英当局は、犯罪者が180万件を超える詐欺電話に利用した大規模な発信者番号偽装プラットフォーム「Russian Coms」に関する国家犯罪対策庁(NCA)の捜査を受け、5人を起訴しました。
起訴されたのは、いずれもロンドン在住の28歳のAyoub Sehailia容疑者、30歳のZakkaria Sehailia容疑者、30歳のUsman Din容疑者、29歳のDenis Ozmus容疑者、53歳のFadila Salem容疑者の5人です。
起訴内容には、詐欺に関連する物品供給の共謀、犯罪収益の移転または換金に加え、Zakkaria Sehailia容疑者については電話パスコードの提供命令への不履行が含まれています。5人は8月14日(金)にウェストミンスター治安判事裁判所に出廷する予定です。
「このプラットフォームは2020年に設立され、当初は端末機として、その後Webアプリケーションへと形を変え、いずれも販売・宣伝されていました。犯罪者はこれを使うことで、事前に選んだ番号から発信しているかのように装い、身元を隠すことができました。偽装される番号は金融機関、通信会社、法執行機関のものが多く、被害者から資金や個人情報を盗み取ることを目的としていました」と、NCAは月曜日に発表しました。
「NCAの捜査の結果、Russian Comsの端末機およびアプリの供給、ならびにこれら端末の販売により得たとされる金銭に関連する容疑で、5人が起訴されました」
2020年に初めて確認されて以降、このプラットフォームは推定17万人の被害者に影響を及ぼし、総額数千万ポンドに上る金銭的損失と関連付けられています。
NCAが2024年3月にRussian Comsプラットフォームを摘発した際に明らかにしたところによると、数百人の犯罪者がその「主力」サービスを利用するために、暗号資産で1,200~1,400ポンドの6か月契約の料金を支払っていたとのことです。

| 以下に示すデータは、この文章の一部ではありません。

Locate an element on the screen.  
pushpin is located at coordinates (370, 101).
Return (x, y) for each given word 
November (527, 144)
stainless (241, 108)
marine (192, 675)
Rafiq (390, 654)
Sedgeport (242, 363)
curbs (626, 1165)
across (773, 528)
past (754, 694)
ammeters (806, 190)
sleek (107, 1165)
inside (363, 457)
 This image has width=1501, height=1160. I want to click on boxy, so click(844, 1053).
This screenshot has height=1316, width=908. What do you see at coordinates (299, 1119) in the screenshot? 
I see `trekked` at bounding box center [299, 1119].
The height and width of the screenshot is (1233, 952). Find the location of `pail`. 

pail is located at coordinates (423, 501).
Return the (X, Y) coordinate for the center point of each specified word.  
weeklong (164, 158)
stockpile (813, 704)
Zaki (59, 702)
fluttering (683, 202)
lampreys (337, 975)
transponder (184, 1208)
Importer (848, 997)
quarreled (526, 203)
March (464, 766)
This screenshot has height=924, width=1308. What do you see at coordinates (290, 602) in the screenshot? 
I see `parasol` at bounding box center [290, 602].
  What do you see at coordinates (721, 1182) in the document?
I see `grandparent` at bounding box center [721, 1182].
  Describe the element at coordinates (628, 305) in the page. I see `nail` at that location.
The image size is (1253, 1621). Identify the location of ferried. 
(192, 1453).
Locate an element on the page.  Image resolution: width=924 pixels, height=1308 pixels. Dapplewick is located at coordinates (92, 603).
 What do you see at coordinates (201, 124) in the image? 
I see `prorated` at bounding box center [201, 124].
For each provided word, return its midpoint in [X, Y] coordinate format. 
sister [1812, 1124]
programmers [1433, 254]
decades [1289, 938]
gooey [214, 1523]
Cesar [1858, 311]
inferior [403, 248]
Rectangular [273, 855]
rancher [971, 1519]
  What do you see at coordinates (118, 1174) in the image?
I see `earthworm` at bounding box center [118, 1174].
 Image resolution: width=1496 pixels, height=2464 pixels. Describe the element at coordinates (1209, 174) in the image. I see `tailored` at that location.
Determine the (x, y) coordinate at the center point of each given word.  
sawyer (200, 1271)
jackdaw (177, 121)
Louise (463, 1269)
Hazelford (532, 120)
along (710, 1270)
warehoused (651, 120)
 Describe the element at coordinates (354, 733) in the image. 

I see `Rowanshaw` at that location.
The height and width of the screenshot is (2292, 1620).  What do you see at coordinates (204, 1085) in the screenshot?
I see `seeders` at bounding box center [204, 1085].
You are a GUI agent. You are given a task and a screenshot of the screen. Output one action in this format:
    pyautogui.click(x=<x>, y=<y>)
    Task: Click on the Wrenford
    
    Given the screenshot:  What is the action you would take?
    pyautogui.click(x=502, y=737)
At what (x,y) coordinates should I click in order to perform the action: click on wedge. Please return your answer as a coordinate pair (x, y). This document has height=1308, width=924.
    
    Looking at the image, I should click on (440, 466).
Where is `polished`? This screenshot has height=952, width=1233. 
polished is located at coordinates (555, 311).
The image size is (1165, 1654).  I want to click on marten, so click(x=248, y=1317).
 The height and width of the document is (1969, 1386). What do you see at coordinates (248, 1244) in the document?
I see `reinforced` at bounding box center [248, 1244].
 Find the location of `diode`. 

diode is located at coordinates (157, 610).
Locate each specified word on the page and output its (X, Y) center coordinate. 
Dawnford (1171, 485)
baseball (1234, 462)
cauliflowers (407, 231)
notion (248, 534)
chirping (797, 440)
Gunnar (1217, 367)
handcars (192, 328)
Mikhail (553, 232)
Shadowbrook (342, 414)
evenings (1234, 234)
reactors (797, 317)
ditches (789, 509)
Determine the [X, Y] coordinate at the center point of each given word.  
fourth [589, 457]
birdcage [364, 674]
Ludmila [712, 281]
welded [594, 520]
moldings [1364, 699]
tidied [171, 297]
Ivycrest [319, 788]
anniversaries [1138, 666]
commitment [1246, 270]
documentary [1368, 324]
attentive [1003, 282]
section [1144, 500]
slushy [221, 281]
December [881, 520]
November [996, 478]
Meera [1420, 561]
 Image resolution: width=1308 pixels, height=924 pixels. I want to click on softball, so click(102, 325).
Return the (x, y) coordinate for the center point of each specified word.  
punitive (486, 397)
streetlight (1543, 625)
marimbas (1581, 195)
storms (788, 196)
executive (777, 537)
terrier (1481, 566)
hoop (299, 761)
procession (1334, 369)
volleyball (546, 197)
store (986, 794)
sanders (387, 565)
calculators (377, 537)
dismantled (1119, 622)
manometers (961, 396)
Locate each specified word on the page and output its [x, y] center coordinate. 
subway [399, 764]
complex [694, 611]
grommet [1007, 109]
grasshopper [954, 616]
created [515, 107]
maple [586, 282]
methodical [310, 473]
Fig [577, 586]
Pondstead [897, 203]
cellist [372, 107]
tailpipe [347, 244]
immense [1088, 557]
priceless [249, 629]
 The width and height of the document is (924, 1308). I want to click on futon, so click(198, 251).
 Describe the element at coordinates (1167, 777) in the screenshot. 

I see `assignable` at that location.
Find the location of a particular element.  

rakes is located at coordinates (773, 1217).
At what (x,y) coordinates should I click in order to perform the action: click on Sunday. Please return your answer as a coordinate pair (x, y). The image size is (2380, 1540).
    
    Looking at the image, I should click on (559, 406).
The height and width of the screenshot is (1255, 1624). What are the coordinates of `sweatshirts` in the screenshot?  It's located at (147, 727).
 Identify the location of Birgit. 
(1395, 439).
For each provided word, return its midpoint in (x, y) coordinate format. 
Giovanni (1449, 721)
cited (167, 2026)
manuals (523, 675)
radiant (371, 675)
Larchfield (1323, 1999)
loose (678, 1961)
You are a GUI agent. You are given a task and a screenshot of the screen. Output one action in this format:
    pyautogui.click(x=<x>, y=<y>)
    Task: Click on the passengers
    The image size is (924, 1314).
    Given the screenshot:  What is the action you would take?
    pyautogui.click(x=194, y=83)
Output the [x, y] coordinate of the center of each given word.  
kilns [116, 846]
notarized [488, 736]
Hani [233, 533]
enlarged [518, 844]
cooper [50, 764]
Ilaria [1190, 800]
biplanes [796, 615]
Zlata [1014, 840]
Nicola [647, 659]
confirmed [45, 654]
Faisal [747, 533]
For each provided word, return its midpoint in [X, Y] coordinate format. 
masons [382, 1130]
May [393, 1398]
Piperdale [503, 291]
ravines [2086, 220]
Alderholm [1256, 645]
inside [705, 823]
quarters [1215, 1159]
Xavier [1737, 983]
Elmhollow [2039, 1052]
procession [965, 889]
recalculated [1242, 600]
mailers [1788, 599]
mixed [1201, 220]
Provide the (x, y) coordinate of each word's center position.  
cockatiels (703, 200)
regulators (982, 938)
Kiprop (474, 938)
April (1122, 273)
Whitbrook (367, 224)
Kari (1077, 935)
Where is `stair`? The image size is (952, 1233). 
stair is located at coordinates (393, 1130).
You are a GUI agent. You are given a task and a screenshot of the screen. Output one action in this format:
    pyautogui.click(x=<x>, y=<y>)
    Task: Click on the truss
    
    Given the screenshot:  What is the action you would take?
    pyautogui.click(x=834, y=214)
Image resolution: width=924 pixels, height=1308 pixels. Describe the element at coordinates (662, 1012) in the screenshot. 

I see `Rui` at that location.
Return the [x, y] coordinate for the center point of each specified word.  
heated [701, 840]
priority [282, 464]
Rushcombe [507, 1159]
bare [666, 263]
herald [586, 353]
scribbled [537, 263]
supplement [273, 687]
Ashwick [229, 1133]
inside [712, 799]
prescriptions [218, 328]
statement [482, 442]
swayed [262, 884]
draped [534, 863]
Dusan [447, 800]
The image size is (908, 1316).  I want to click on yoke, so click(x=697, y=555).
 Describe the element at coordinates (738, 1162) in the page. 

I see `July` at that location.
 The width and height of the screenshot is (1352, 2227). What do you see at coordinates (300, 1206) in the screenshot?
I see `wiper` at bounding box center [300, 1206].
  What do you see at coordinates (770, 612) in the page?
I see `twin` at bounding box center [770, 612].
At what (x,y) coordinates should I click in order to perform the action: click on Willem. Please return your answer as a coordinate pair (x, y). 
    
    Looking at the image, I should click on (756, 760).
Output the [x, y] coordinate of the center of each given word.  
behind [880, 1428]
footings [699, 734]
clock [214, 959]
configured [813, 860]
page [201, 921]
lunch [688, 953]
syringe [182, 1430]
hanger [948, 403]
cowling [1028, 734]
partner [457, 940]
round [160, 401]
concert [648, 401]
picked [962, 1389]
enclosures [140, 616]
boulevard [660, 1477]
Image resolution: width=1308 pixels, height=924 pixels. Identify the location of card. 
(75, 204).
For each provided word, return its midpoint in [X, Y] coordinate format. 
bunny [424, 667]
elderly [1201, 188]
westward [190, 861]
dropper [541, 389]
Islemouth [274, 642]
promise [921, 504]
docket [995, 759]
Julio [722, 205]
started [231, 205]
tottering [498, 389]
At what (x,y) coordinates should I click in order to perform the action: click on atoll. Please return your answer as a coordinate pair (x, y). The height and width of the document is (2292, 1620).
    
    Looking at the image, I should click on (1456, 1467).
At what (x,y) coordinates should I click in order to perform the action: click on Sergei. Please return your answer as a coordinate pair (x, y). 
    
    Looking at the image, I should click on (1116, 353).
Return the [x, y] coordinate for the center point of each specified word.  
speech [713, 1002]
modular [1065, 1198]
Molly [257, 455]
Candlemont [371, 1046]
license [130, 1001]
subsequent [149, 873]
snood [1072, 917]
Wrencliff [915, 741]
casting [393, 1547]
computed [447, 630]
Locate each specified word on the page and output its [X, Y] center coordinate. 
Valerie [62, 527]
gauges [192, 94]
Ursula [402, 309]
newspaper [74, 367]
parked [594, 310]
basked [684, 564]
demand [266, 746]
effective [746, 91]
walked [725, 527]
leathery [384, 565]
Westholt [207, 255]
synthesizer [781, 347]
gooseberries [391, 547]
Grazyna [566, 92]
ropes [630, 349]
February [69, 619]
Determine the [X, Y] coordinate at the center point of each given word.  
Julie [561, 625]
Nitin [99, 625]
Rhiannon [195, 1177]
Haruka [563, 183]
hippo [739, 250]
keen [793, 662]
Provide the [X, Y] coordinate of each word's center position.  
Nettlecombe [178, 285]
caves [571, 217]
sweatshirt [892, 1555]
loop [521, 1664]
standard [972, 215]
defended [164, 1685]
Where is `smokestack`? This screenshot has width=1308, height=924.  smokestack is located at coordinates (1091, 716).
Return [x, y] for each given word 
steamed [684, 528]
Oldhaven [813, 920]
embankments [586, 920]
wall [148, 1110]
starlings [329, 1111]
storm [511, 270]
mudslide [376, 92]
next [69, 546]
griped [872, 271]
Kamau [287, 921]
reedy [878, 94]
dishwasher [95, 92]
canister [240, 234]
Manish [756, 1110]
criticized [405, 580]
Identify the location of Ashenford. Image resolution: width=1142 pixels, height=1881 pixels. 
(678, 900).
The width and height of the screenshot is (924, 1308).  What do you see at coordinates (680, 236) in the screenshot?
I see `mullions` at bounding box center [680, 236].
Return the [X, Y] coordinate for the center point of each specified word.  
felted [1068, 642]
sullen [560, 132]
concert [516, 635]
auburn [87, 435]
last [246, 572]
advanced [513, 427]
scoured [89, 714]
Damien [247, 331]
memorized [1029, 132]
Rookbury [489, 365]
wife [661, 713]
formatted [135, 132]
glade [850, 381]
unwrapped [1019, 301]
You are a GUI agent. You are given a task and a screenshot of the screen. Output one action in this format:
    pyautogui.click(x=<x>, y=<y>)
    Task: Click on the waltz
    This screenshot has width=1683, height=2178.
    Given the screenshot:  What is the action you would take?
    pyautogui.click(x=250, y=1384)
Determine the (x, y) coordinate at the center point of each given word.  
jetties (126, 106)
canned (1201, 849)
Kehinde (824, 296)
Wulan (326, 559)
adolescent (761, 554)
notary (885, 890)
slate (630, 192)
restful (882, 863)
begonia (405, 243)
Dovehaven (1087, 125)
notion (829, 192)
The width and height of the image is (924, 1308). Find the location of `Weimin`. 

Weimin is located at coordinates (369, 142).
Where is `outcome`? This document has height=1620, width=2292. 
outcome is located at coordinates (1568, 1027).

摘発されるまでの間、犯罪者はこのプラットフォームを使って、英国、米国、ニュージーランド、ノルウェー、フランスを含む107か国以上にわたる50万件の固有の電話番号に対し、130万件を超える通話を行い、平均9,400ポンド超の損害をもたらしていました。
Telegram、Snapchat、Instagramで宣伝されていたRussian Comsは、Webアプリおよび端末機として提供され、暗号化通話、Web電話、ノーログ、国際通話、音声変換サービス、端末の即時ワイプ、24時間365日体制のサポートを利用者に提供していました。
詐欺師はRussian Comsを使って銀行の電話番号を偽装することで、標的の信頼を得ていました。そのうえで、被害者の口座が不正行為に関与していると偽り、資産を守るためだと称して攻撃者が管理する口座への送金を促していました。
このプラットフォームの摘発は、ロンドン・ニューアムで男性3人が逮捕されたことを受けたものであり、このうち2人は管理者兼開発者とみられています。
当時、英国の法執行機関と国際的なパートナーはEuropolの支援を受け、このプラットフォームを利用して詐欺電話をかけていた人物に対するさらなる措置を計画していると発表していました。Russian Comsの摘発は、イングランド、スコットランド、ウェールズ、北アイルランドで290件の逮捕につながった、より広範な取り組み「Operation Henhouse」の一環でした。